La technique de construction et, dans une certaine mesure, un meilleur entretien, sont importants. Avec le type de matériau préfabriqué que je préconise, on peut garantir l'étanchéité du bâtiment.

Le sénateur Lovelace Nicholas : C'est tout simplement que nous avons de mauvais charpentiers.

M. Al-Hussein : En 2006, il suffisait de savoir manier un marteau en Alberta pour devenir monteur de charpente. La demande était telle que n'importe qui pouvait devenir monteur de charpente.

[Français]

Le sénateur Carignan : Au cours des dernières années, j'ai eu la chance de prendre une décision par rapport à la construction de bâtiments publics dans la ville où j'étais maire. Nous avons organisé la construction d'un complexe de soccer intérieur de 10,5 millions de dollars et également d'un complexe de piscine, un projet d'environ 15 millions de dollars. Les architectes et ingénieurs nous avaient soumis un projet avec bois laminé, mais le problème qu'on a subi était au niveau de l'estimation des coûts. Les coûts en bois étaient de 25 à 30 p. 100 plus élevés que la construction en acier. Nous avons subi également un problème au niveau du nombre des fournisseurs; nous n'avions qu'un fournisseur québécois. Le bois de l'autre fournisseur venait d'Europe. Nous nous sommes donc retrouvés avec un fournisseur unique et, en soumission publique, qui dit fournisseur unique, dit problème de prix et de concurrence. Nous avons donc dû nous rabattre sur l'acier pour des questions de hauteur, de flexibilité, c'était plus facile, mais surtout pour des questions de coût et de fournisseur unique. Le problème de coût n'était pas réellement relié aux gicleurs parce que même si le bâtiment est en acier, les gicleurs sont obligatoires.

Ce problème de fournisseur unique, vos membres, que ce soit les architectes ou les ingénieurs, vous le soulignent-ils?

Ce phénomène existe-t-il ailleurs qu'au Québec? Au Québec, c'est vraiment pour cette raison qu'on n'a pas choisi le bois. Les ingénieurs et les architectes étaient prêts à faire le bâtiment avec le bois. Si le client le demande, l'architecte et l'ingénieur vont s'adapter pour pouvoir fournir le service. Nous éprouvions vraiment un problème de fournisseur unique. Est-ce le cas dans d'autres provinces?
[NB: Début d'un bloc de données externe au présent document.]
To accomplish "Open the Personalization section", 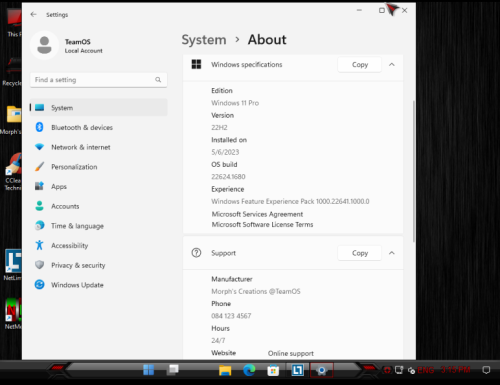I will 98,167.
M. Hobbs : Je crois que oui. C'est le problème que je viens d'expliquer au sénateur Plett. J'ai fait beaucoup de constructions en bois laminé. Il y a 15 ans, nous avions plus de choix de fabricants, mais aujourd'hui, je crois que ce problème est ressenti partout au Canada.

[Traduction]

M. Al-Hussein : Oui, la concurrence pourrait faire baisser les coûts. Il y aurait sans doute plus de concurrence si ce type de service était plus demandé. Je suis même surpris que vous ayez pu trouver quelqu'un pour vous offrir ce service qui n'est pas très demandé.

C'est pourquoi je fais la promotion des matériaux manufacturés. Lorsque le produit est manufacturé, n'importe qui peut l'installer, il n'est pas nécessaire de faire appel à des spécialistes, mais le problème est de savoir si on peut l'obtenir auprès d'un fournisseur local ou d'un fournisseur de l'extérieur.
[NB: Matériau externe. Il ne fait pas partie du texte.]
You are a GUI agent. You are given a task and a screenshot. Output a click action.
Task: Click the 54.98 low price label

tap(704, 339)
Je manque peut-être d'objectivité, mais je suis convaincu que les produits manufacturés permettent d'éliminer les problèmes liés aux compétences limitées, aux fournisseurs ou même aux gens de métiers. C'est mon point de vue personnel.

[Français]

Le sénateur Carignan : Mais avez-vous subi et êtes-vous conscient du problème de fournisseur unique ou du peu de fournisseurs de ce type de bois pour la charpente de bâtiment de haut niveau au niveau public?

[Traduction]

M. Al-Hussein : On est confronté à ce problème chaque fois que l'on a besoin d'un produit dont l'approvisionnement est limité. Je ne peux imaginer un fournisseur qui profiterait d'être le seul pour faire le maximum de profits. En agissant de la sorte, il perdrait sa crédibilité.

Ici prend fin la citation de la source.